EXERCISE:
Leaving out every line before the one with "Open the collection", write out the rest of the records below exactly.

Collected data:
*** Block opens ***
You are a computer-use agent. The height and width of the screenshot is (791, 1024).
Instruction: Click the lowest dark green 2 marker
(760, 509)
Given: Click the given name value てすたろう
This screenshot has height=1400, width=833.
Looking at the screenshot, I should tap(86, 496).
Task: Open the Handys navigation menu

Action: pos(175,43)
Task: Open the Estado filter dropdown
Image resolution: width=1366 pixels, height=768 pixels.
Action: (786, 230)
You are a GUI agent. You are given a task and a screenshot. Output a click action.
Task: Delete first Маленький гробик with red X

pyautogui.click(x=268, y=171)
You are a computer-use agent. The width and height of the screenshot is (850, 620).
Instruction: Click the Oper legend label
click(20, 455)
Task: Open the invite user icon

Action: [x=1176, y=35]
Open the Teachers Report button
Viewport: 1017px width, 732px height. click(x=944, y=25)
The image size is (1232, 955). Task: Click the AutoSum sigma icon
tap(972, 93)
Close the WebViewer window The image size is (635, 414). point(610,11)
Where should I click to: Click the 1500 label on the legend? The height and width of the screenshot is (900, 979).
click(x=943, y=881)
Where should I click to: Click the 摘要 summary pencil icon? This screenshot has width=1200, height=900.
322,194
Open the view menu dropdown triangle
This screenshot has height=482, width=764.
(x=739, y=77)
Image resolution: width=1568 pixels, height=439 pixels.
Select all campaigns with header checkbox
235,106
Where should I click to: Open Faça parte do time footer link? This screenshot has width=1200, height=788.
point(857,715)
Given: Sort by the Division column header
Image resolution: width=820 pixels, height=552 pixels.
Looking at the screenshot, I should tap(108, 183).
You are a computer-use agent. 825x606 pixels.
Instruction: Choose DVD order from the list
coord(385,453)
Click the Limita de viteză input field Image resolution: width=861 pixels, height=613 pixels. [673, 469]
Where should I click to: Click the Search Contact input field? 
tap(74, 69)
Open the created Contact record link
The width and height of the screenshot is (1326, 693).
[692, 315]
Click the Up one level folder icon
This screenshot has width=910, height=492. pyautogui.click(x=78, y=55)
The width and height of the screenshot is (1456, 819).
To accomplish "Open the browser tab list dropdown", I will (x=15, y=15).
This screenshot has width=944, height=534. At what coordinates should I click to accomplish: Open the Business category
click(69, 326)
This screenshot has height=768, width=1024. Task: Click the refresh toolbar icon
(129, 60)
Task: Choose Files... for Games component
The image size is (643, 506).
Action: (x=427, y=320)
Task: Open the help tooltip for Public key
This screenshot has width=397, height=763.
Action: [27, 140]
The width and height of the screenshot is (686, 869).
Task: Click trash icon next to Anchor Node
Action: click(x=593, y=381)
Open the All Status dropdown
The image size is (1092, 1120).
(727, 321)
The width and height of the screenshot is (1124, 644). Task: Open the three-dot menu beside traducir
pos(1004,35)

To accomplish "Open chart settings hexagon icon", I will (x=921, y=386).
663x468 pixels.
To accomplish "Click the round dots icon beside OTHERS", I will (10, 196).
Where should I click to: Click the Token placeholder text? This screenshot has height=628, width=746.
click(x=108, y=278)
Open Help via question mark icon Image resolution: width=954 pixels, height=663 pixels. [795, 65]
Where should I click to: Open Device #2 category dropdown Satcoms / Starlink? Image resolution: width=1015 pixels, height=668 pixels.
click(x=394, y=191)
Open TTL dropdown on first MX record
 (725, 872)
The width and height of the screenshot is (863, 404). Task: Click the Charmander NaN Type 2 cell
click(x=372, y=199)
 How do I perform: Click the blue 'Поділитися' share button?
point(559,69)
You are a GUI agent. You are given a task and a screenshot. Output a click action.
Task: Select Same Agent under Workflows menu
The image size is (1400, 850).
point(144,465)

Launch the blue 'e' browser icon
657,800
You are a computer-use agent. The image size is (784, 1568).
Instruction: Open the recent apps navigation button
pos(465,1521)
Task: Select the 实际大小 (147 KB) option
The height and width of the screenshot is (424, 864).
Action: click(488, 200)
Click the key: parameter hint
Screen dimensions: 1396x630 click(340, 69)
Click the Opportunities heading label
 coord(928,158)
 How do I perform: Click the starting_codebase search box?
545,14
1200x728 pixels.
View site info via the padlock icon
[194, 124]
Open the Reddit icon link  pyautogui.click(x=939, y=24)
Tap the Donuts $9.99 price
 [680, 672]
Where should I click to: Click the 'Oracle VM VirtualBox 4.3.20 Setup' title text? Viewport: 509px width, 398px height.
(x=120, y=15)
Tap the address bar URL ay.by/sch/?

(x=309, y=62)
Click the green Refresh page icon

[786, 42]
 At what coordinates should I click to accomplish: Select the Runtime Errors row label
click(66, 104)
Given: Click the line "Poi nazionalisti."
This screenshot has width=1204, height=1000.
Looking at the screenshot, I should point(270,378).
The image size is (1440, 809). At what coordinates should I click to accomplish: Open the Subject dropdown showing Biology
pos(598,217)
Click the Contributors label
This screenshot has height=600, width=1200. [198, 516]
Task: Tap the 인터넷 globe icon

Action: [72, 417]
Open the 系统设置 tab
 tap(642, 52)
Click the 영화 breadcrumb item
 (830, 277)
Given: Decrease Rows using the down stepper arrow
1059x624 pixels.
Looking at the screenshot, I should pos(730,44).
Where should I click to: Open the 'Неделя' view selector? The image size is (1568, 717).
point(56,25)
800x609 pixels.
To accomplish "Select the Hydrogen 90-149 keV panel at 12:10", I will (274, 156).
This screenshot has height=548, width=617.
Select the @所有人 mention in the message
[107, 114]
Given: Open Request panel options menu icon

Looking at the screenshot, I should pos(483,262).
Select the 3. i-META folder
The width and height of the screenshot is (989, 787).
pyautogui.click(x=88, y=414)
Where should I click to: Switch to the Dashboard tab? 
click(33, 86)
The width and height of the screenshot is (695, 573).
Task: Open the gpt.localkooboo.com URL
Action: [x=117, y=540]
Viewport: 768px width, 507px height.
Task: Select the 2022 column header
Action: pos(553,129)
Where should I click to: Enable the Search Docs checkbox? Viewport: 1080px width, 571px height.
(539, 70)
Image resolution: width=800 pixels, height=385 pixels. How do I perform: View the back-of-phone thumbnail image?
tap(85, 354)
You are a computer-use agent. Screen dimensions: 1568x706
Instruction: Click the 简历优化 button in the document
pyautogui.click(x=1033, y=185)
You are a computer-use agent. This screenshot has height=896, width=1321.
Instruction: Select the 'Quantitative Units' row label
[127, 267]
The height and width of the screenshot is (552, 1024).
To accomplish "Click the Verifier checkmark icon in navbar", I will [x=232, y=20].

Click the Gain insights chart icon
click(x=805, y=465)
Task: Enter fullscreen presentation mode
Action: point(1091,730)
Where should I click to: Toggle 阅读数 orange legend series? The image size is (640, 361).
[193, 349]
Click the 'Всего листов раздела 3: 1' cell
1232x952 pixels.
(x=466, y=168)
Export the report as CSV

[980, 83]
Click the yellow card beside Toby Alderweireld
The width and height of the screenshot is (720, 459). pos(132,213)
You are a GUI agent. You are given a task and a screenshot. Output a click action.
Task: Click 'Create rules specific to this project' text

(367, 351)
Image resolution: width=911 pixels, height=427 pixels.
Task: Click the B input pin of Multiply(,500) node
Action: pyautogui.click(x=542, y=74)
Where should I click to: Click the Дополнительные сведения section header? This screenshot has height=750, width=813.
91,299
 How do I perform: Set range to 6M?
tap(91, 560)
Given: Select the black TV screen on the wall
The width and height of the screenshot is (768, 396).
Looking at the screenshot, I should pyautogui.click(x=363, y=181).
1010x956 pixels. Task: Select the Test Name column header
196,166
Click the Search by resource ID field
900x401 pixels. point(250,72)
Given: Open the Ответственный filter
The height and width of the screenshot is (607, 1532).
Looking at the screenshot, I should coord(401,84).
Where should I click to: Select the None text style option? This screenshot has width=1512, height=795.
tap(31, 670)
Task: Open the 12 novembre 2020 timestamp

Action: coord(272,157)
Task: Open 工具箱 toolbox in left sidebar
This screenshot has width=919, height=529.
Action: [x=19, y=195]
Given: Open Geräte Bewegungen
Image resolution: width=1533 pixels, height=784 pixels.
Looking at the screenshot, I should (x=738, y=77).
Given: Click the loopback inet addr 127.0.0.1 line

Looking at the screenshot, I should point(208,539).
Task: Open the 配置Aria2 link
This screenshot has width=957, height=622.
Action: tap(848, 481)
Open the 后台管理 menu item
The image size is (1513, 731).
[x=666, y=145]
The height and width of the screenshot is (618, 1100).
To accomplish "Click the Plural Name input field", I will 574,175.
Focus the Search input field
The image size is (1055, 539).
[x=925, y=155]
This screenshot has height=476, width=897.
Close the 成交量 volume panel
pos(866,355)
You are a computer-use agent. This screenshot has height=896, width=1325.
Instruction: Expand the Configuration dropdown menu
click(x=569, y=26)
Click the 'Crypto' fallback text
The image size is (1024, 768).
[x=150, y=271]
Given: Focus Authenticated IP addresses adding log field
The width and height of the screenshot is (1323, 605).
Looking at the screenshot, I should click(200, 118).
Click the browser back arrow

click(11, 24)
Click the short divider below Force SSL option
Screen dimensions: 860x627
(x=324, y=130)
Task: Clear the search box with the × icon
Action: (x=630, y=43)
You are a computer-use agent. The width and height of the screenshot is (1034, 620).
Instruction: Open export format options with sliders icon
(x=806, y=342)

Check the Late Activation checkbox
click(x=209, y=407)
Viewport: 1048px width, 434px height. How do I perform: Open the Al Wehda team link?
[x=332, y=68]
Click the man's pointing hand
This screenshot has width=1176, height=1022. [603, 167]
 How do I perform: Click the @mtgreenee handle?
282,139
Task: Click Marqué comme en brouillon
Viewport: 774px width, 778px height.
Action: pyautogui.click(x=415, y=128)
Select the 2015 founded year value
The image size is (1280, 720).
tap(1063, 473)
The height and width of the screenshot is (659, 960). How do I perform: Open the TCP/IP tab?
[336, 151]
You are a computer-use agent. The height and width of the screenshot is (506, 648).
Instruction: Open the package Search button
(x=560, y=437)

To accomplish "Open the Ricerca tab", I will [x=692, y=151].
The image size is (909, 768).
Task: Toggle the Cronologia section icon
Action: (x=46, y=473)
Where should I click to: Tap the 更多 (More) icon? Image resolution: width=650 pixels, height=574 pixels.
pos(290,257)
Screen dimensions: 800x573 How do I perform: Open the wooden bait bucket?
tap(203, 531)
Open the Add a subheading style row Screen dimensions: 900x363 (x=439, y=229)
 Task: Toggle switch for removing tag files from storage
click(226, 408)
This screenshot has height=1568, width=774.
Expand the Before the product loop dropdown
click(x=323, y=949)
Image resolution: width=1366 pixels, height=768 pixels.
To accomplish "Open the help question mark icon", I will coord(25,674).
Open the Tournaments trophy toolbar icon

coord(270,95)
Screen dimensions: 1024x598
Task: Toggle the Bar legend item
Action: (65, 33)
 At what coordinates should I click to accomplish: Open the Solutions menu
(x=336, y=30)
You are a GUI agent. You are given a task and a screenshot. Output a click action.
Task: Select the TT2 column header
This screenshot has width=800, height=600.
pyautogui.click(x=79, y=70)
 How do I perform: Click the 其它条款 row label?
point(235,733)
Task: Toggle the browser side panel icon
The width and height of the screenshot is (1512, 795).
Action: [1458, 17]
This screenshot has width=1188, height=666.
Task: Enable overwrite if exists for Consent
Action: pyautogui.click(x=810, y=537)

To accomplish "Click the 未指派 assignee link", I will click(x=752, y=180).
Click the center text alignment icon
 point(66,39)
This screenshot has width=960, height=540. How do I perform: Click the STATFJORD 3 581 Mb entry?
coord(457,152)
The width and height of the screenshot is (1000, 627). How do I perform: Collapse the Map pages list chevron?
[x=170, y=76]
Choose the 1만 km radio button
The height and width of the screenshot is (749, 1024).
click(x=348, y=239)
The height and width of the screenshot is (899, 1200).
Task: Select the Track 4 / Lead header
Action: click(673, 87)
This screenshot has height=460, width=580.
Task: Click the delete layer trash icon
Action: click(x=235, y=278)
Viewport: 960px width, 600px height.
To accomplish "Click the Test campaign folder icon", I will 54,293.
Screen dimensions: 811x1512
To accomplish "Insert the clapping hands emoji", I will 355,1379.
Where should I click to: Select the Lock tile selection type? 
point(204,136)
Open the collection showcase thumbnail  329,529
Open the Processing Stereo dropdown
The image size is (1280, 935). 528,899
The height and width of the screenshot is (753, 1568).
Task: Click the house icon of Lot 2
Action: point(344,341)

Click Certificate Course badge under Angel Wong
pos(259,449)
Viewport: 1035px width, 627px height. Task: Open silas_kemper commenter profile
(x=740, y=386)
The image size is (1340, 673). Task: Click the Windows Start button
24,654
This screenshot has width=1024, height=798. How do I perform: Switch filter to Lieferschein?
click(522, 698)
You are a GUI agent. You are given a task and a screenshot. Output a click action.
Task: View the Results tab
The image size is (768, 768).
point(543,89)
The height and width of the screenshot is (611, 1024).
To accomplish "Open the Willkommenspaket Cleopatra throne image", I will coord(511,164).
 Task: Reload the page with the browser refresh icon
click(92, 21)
*** Block closes ***
WRITTEN ANSWER:
Open the collection showcase thumbnail  329,529
Open the Processing Stereo dropdown
The image size is (1280, 935). 528,899
The height and width of the screenshot is (753, 1568).
Task: Click the house icon of Lot 2
Action: point(344,341)

Click Certificate Course badge under Angel Wong
pos(259,449)
Viewport: 1035px width, 627px height. Task: Open silas_kemper commenter profile
(x=740, y=386)
The image size is (1340, 673). Task: Click the Windows Start button
24,654
This screenshot has width=1024, height=798. How do I perform: Switch filter to Lieferschein?
click(522, 698)
You are a GUI agent. You are given a task and a screenshot. Output a click action.
Task: View the Results tab
The image size is (768, 768).
point(543,89)
The height and width of the screenshot is (611, 1024).
To accomplish "Open the Willkommenspaket Cleopatra throne image", I will coord(511,164).
 Task: Reload the page with the browser refresh icon
click(92, 21)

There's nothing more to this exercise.